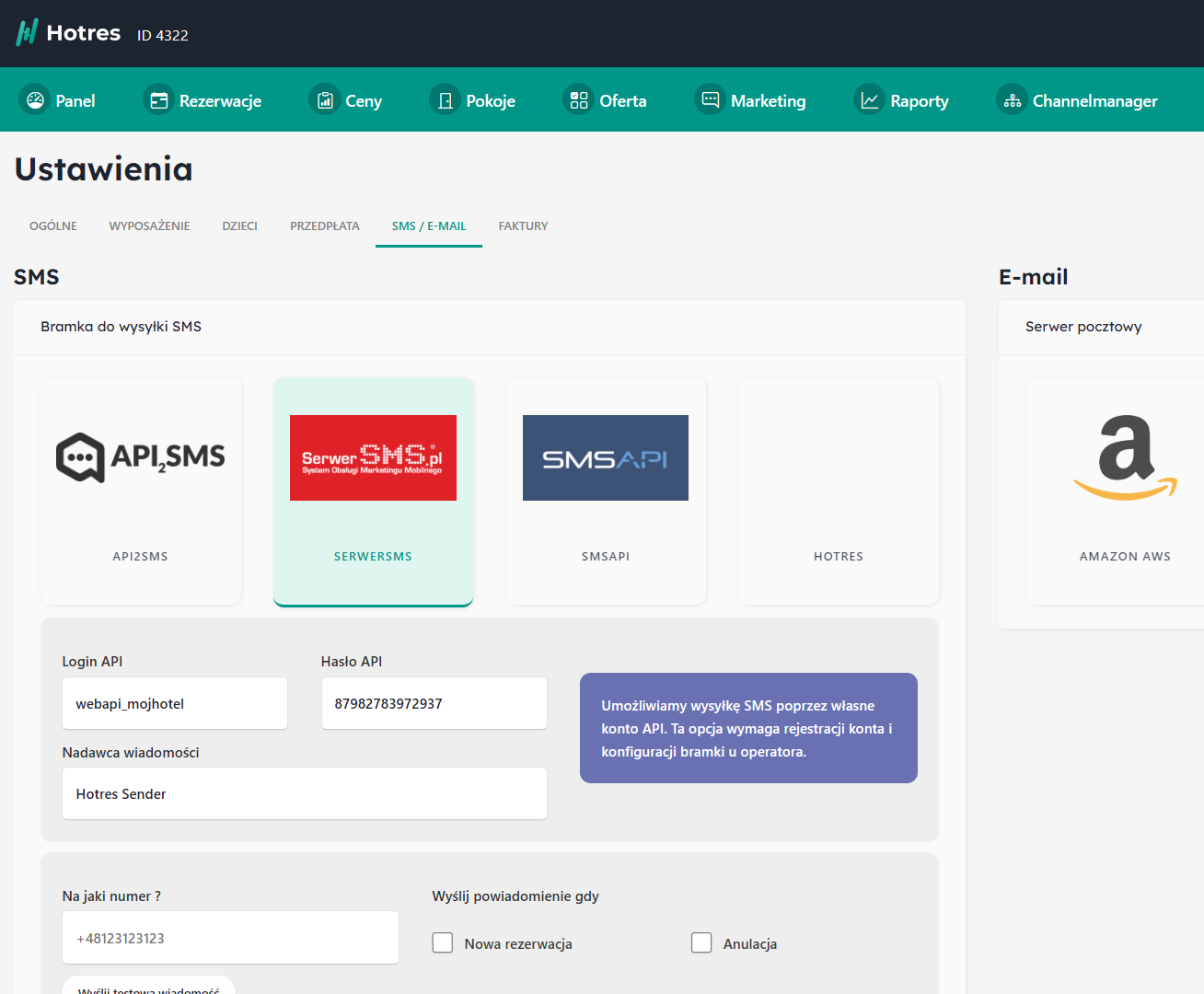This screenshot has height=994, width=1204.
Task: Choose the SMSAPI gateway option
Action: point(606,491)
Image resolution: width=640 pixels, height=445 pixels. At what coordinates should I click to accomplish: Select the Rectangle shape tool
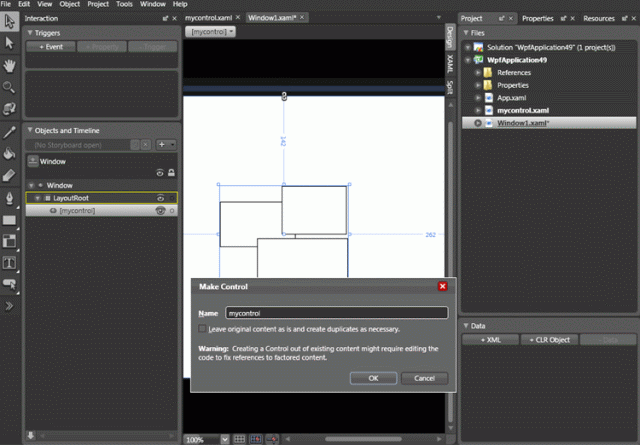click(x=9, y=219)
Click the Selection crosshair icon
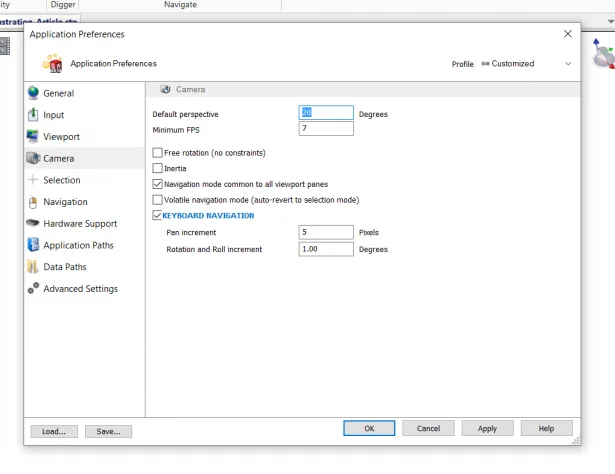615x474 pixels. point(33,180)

TASK REQUIREMENTS. Transcribe the lines that run from the line bearing "Image resolution: width=640" through the last line of the data. Keep the wording exact and leave out every picture.

ANSWER.
Image resolution: width=640 pixels, height=445 pixels. At what coordinates should I click to accomplish: Select the Rectangle shape tool
click(x=9, y=219)
Click the Selection crosshair icon
615x474 pixels. point(33,180)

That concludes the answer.